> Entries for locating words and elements
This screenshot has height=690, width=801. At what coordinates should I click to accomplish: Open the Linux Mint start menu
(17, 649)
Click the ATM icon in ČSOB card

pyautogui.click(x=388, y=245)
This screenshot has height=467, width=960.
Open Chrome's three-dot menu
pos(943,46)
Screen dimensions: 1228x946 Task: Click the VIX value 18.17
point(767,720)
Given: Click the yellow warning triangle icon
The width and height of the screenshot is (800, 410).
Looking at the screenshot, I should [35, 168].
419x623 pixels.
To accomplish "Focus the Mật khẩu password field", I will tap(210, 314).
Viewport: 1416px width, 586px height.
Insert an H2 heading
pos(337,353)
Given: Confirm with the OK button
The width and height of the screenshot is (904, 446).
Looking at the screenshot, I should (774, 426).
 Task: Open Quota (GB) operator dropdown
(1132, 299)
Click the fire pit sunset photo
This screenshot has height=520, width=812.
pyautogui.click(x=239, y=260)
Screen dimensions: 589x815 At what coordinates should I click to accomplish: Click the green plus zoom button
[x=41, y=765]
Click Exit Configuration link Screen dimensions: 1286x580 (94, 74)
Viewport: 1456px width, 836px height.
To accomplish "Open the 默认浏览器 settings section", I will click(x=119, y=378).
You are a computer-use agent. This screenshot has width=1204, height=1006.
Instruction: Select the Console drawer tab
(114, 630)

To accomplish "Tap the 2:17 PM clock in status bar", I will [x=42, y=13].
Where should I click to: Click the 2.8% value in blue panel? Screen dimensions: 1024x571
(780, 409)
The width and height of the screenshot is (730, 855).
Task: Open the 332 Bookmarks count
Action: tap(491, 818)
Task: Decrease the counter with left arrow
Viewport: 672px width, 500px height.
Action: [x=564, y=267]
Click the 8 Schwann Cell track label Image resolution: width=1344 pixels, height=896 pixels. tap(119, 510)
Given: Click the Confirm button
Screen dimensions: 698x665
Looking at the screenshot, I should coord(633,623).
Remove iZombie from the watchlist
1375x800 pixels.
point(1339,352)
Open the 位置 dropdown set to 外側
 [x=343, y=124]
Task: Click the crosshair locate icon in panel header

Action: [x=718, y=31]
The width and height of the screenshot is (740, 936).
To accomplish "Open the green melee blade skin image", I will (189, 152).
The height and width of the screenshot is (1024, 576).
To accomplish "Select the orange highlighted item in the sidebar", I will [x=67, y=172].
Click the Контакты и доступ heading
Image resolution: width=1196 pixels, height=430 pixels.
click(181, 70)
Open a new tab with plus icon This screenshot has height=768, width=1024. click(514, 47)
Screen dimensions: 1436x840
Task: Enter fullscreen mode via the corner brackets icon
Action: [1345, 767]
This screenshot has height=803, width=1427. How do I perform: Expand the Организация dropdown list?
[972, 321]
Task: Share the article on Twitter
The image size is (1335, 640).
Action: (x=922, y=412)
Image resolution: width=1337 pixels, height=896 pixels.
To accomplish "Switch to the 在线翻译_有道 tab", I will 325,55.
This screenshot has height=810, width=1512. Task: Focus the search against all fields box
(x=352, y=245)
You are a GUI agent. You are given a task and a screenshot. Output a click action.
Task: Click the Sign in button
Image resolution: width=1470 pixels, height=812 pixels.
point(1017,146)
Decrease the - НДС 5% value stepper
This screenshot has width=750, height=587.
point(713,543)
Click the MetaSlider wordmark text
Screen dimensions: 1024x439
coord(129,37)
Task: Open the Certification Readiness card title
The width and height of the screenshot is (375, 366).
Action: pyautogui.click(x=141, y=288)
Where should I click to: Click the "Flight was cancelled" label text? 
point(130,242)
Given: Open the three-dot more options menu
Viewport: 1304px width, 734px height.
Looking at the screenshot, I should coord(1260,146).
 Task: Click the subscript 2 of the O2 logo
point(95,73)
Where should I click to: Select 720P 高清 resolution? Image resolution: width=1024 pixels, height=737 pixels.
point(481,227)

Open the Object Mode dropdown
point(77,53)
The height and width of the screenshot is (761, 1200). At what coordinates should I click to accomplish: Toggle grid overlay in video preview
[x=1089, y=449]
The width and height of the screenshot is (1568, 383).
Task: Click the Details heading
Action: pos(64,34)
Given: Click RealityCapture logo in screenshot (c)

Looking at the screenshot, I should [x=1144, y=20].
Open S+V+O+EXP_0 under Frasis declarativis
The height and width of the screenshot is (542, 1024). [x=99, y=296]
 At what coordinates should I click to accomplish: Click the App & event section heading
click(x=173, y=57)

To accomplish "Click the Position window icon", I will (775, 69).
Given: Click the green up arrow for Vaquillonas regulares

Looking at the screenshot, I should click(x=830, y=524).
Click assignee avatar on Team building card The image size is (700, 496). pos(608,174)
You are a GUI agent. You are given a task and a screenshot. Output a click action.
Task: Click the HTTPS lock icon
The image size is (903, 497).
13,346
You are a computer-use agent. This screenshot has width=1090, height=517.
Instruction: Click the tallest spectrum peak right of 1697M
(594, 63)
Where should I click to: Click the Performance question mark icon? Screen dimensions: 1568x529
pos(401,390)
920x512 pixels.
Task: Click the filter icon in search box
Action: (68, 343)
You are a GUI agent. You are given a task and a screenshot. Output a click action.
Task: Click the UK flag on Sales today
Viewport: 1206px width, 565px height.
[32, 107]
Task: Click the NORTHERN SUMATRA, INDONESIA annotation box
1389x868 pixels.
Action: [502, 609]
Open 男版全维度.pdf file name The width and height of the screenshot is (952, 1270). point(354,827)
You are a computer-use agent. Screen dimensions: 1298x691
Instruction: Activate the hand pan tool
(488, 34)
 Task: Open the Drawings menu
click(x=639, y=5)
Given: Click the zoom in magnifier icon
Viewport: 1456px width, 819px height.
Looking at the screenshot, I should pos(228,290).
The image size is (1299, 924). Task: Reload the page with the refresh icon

> WRITTEN INSTRUCTION
Copy these lines exactly as they appear, beginning with the line containing "Viewport: 1416px width, 586px height." and ending after the line containing "(1132, 299)".

> EXPECTED ANSWER
Viewport: 1416px width, 586px height.
Insert an H2 heading
pos(337,353)
Given: Confirm with the OK button
The width and height of the screenshot is (904, 446).
Looking at the screenshot, I should (774, 426).
 Task: Open Quota (GB) operator dropdown
(1132, 299)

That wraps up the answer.